WHAT YOU SHOULD DO: Your answer should consist of the lines holding "Expand", copied from the material below.

EXCERPTED RECORDS:

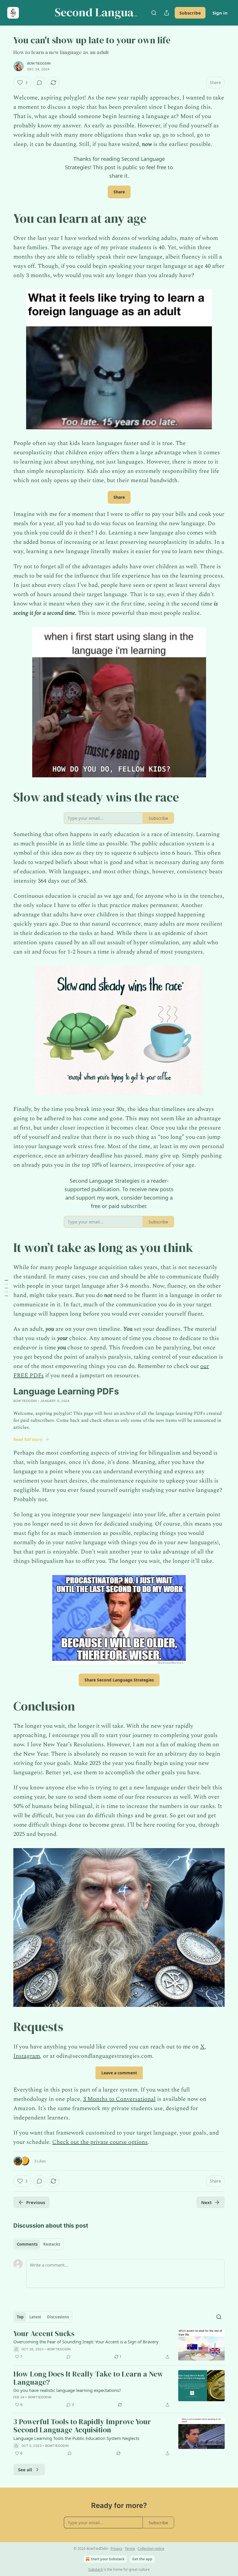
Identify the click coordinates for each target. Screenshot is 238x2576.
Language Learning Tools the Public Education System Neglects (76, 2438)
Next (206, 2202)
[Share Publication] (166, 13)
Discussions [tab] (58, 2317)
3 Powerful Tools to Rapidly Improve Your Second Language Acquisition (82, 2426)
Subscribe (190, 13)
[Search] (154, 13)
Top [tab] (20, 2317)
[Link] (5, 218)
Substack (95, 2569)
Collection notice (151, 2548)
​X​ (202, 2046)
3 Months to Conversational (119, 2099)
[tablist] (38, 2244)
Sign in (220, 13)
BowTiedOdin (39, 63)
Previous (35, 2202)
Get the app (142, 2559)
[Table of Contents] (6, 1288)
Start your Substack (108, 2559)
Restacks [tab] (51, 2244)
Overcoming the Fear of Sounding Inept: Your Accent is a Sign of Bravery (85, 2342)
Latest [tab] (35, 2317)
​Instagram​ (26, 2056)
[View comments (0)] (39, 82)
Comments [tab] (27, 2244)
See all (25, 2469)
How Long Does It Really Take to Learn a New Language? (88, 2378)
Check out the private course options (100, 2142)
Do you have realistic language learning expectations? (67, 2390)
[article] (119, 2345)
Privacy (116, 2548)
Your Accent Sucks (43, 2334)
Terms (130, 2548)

...

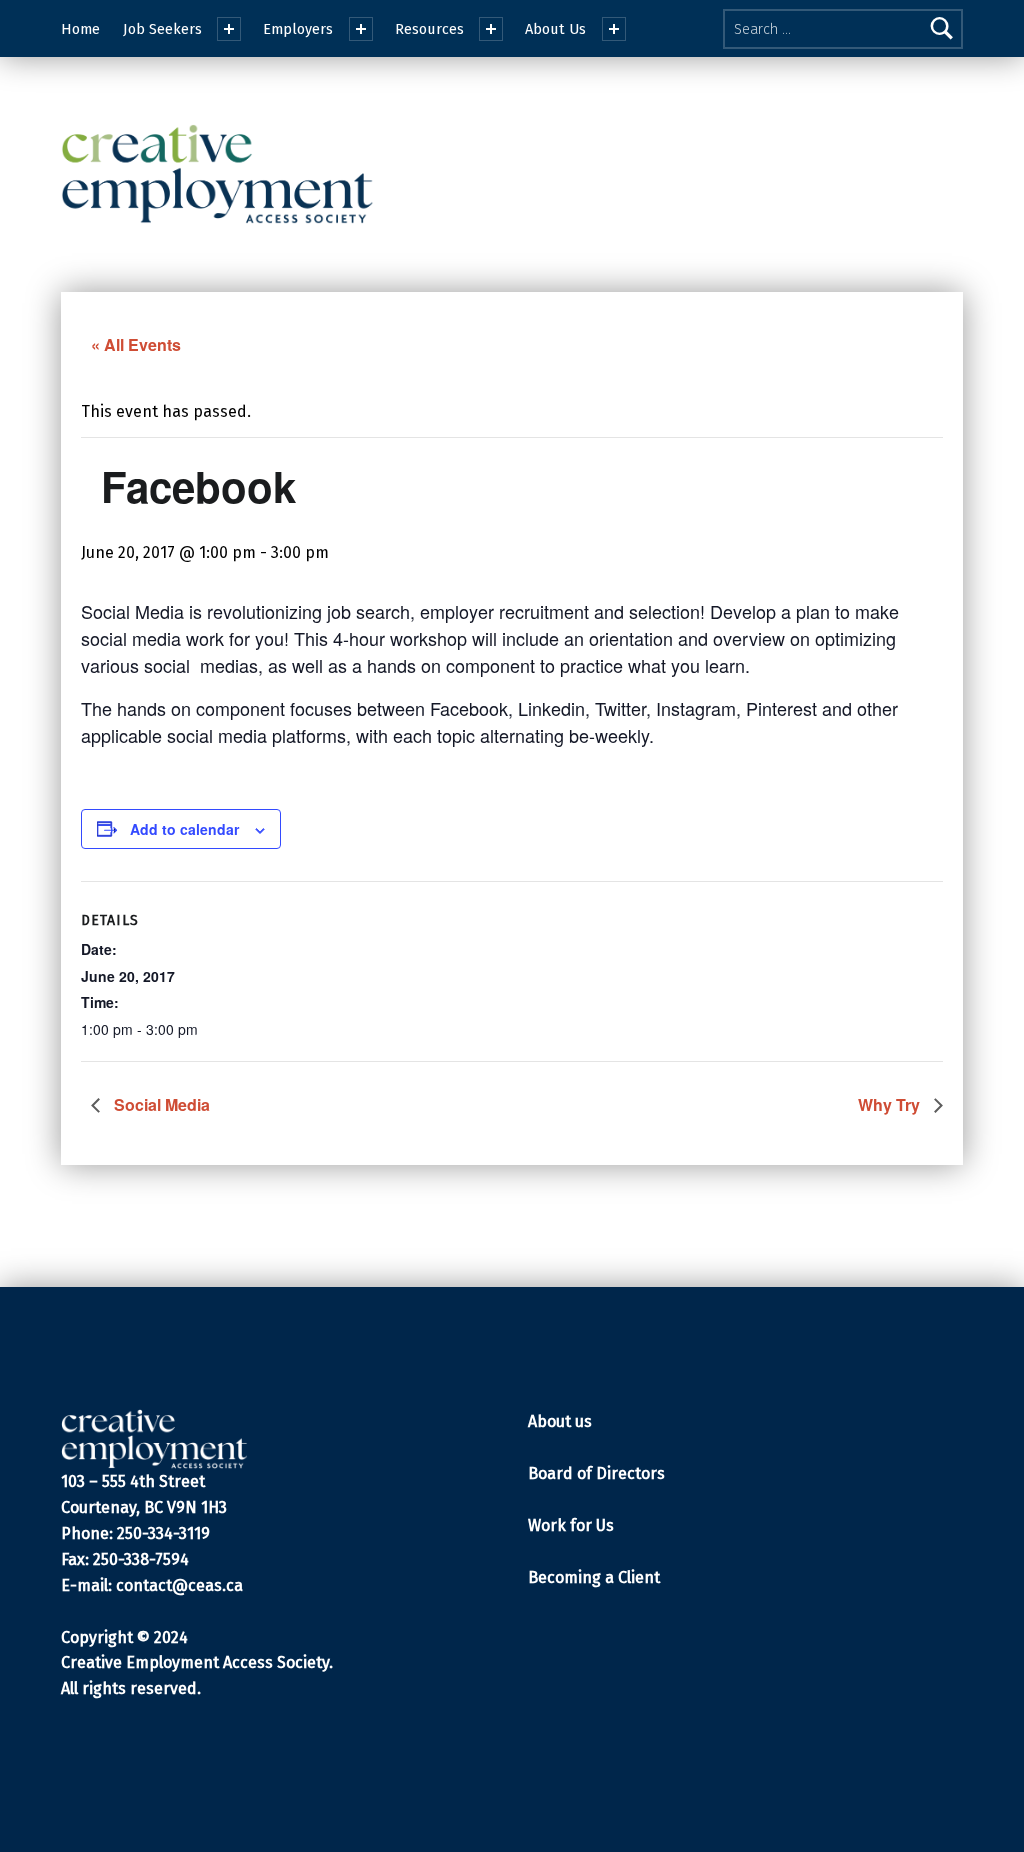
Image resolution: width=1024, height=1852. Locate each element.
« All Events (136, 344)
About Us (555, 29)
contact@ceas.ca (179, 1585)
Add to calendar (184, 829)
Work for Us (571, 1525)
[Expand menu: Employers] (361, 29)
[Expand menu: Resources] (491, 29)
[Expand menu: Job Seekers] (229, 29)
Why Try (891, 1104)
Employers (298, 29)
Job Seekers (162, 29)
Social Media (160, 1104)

RESPONSE AREA:
[Expand menu: Employers] (361, 29)
[Expand menu: Resources] (491, 29)
[Expand menu: Job Seekers] (229, 29)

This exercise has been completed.